Naja, vielleicht beim nächsten Mal!


----------



## X-Präsi (19. Juni 2009)

@ gordon#1: ups - beinahe übersehen. wenn du noch interesse hast, frage ich mal, ob noch ein zimmerchen für dich zu bekommen wäre. Dazu schicke mir aber bitte ne mail an kleinjohann et dimb. de.

@ all: habt Ihr eigentlich schon Fahrgemeinschaften gebildet, oder fährt jeder mit seinem Auto?

gruß

thomas


----------



## Mc.Gyver (19. Juni 2009)

Ich fahre schon mal


----------



## Raschauer (19. Juni 2009)

Mc.Gyver schrieb:


> Ich fahre schon mal


Mit em Bus


----------



## MTB-News.de




----------



## Rockside (20. Juni 2009)

Ich werd wahrscheinlich selbst fahren, weil ich noch nicht weiss, wann ich fahren kann. Möglicherweise trudele ich erst am Freitagabend etwas später ein.


----------



## Mc.Gyver (20. Juni 2009)

Na klar mit dem Bus.


----------



## Ivonnche (20. Juni 2009)

Ich fahr auch mit dem süßen schwarzen Bus vom Lago


----------



## X-Präsi (29. Juni 2009)

noch 4 und der minimale Rest von heute...


----------



## Raschauer (30. Juni 2009)

Präsi schrieb:


> noch 4 und der minimale Rest von heute...



Ei ich bin ja schon so aufgeregt


----------



## X-Präsi (1. Juli 2009)

ich schwitz schon...


----------



## Gordon#1 (1. Juli 2009)

Hey Leute,
ganz-ganz dringend suche ich jemanden, der mich am Wochenende in den Schwarzwald mitnehmen kann.

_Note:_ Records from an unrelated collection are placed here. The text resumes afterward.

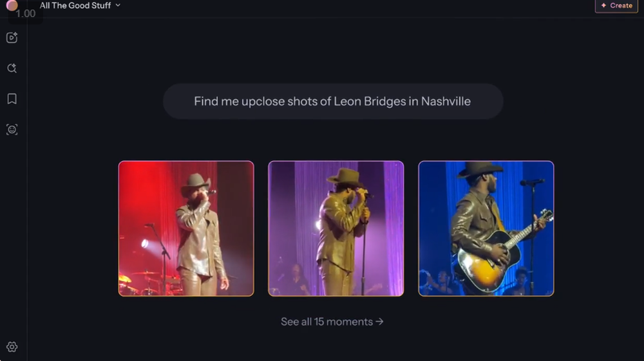
Task: Click the sparkle icon in the Create button
Action: [x=603, y=5]
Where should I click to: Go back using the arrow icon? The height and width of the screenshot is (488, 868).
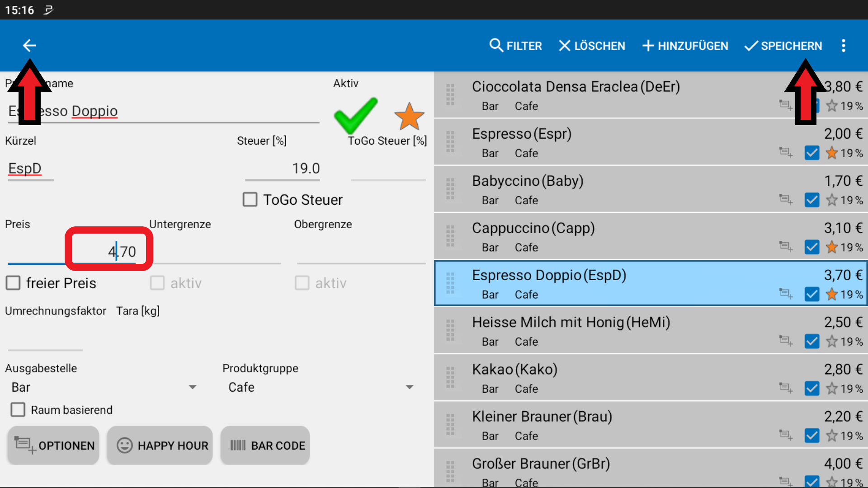click(29, 46)
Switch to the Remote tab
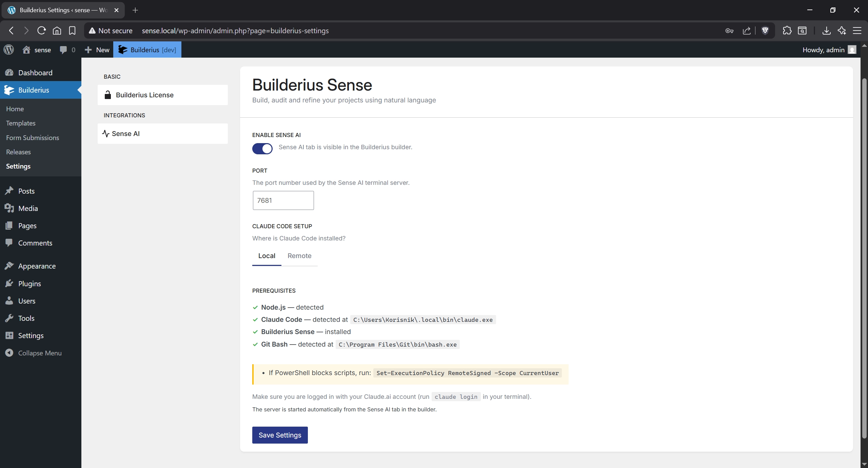868x468 pixels. tap(299, 256)
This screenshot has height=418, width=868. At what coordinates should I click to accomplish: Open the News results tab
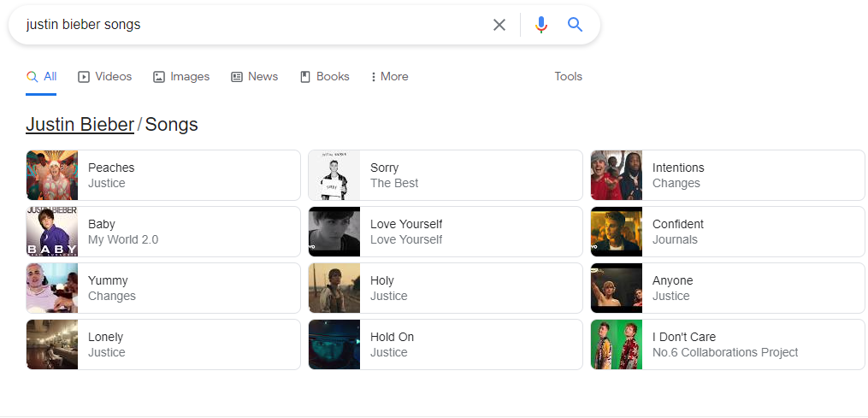click(255, 76)
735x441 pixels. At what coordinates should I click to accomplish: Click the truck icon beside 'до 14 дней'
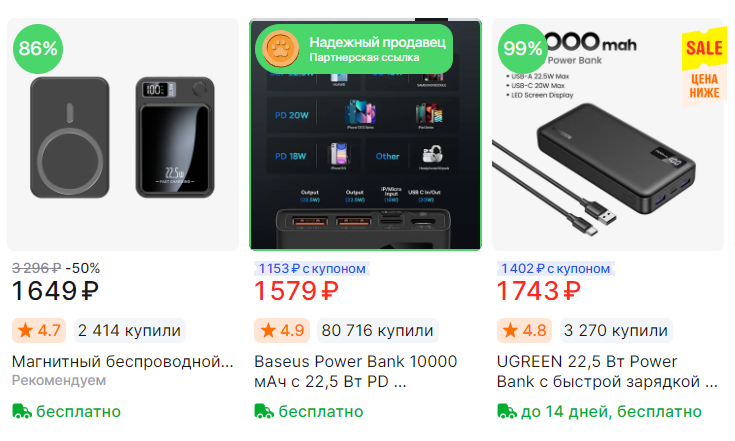[507, 411]
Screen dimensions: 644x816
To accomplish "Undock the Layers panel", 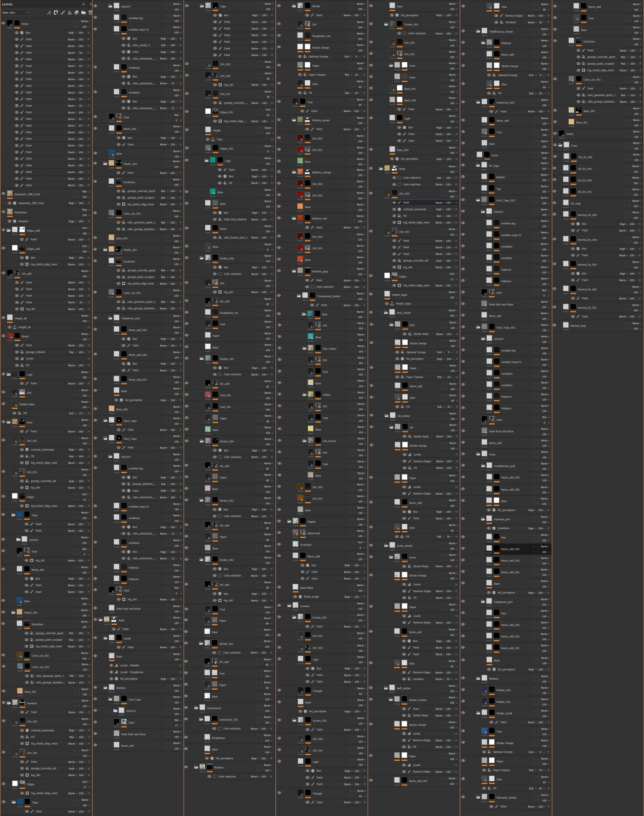I will [x=83, y=4].
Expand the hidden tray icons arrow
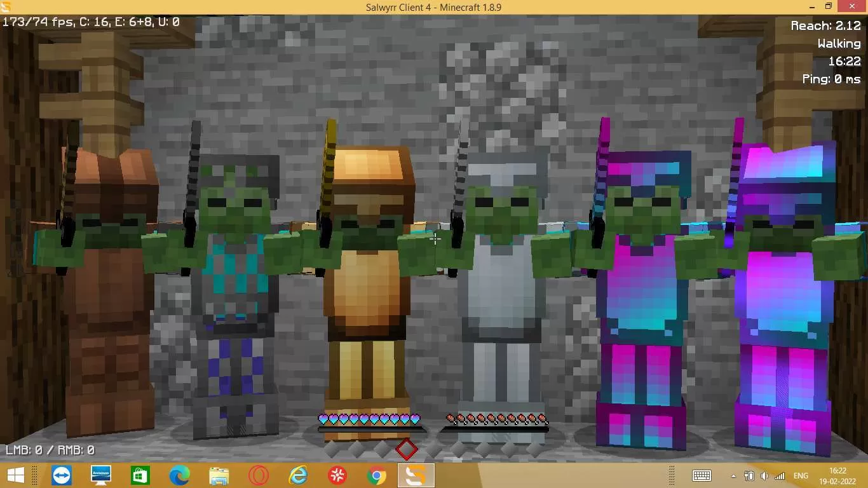Viewport: 868px width, 488px height. coord(733,475)
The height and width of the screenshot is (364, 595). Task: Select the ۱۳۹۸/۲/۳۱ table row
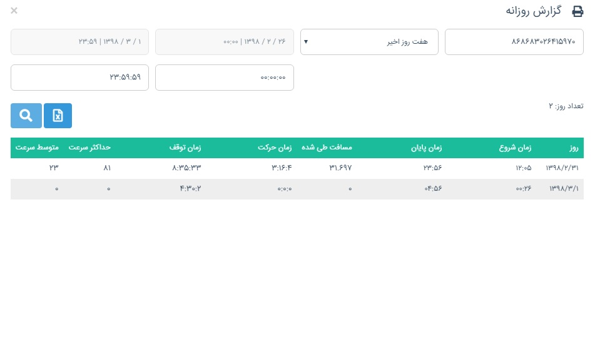click(297, 168)
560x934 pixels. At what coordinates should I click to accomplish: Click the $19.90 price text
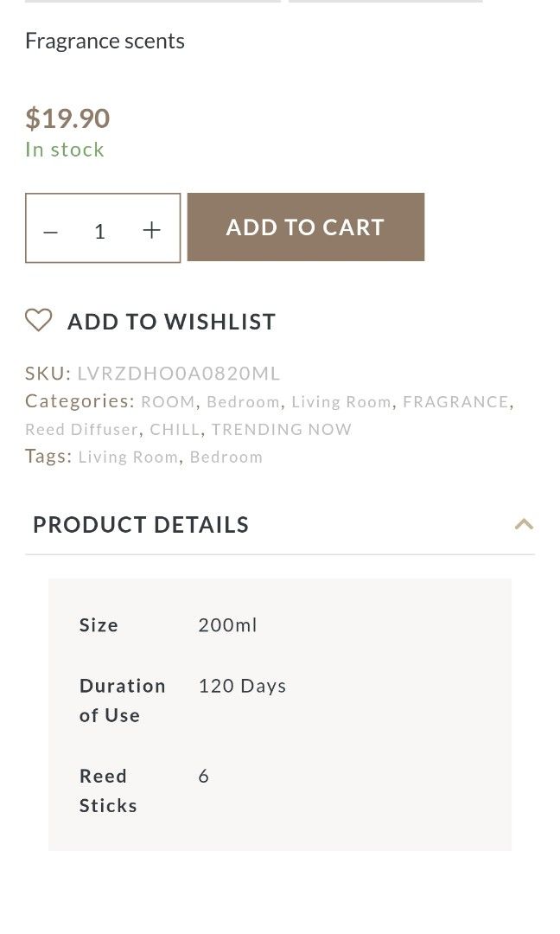tap(67, 118)
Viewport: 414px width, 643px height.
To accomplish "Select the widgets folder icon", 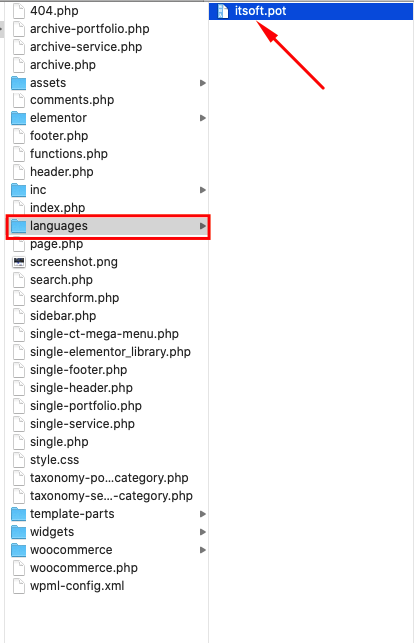I will [x=18, y=532].
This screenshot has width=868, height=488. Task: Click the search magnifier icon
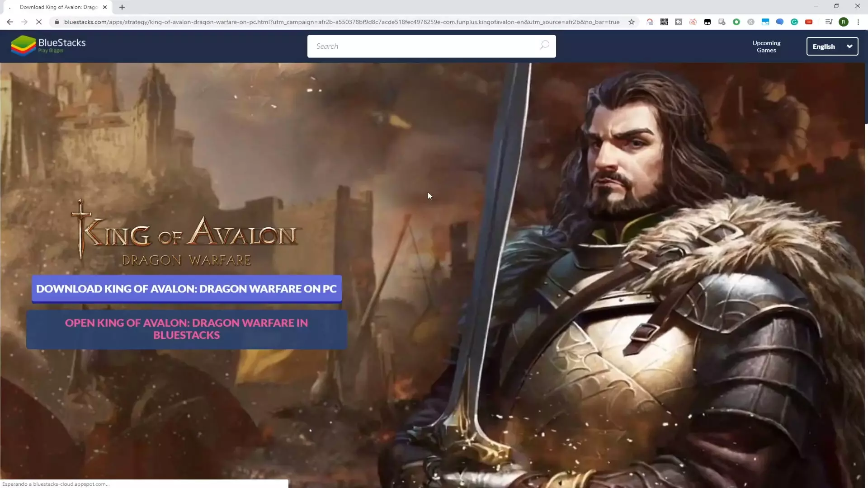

Kurzfristig hat es sich ergeben, dass ich doch mitfahren kann, habe aber leider kein auto zur verfügung.
Würde mich freuen, wenn es doch irgendwie klappt!
Grüße
Alex


----------



## happygegoogelt (2. Juli 2009)

Tja, leider musste ich aufgrund einer Schulterverletzung absagen   
Ich hatte mich soooo gefreut! 

Aber wenn ich mich jetzt noch schone, hoffe ich, für Mittenwald einigermaßen fit zu werden. 

Alex als meinem Nachrücker wünsche ich viel Spaß!  Hoffentlich findest du noch jemanden, der dich mit nimmt. Ansonsten fahr doch schon heute mit dem Radl los....
Rike, schade....Aber Mittenwald steht ja auch fast vor der Tür.....  aber ich habe gelesen, dass ihr jetzt mit 3 Mädels zusammen liegt. Ist ja auch okay. 
Thomas danke, dass du das alles noch so schnell regeln konntest!!!!!!! 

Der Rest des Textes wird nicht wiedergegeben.